=== WORK TO COMPLETE ===
In the entries below, which lines run from the one containing "Select article SMT740SCH1010" to the one containing "Upload screenshot to"? Copy exactly those lines, ends included, and no others.

=== SUPPLIED DATA ===
*** Begin section ***

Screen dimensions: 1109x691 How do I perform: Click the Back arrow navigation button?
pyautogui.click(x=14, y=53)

*** End section ***
*** Begin section ***

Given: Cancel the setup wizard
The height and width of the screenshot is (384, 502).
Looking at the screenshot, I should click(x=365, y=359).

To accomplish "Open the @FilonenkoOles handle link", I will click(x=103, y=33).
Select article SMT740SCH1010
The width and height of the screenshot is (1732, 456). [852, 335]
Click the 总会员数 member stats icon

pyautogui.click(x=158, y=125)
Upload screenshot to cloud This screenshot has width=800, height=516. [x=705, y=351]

*** End section ***

=== SOLUTION TO THIS TASK ===
Select article SMT740SCH1010
The width and height of the screenshot is (1732, 456). [852, 335]
Click the 总会员数 member stats icon

pyautogui.click(x=158, y=125)
Upload screenshot to cloud This screenshot has width=800, height=516. [x=705, y=351]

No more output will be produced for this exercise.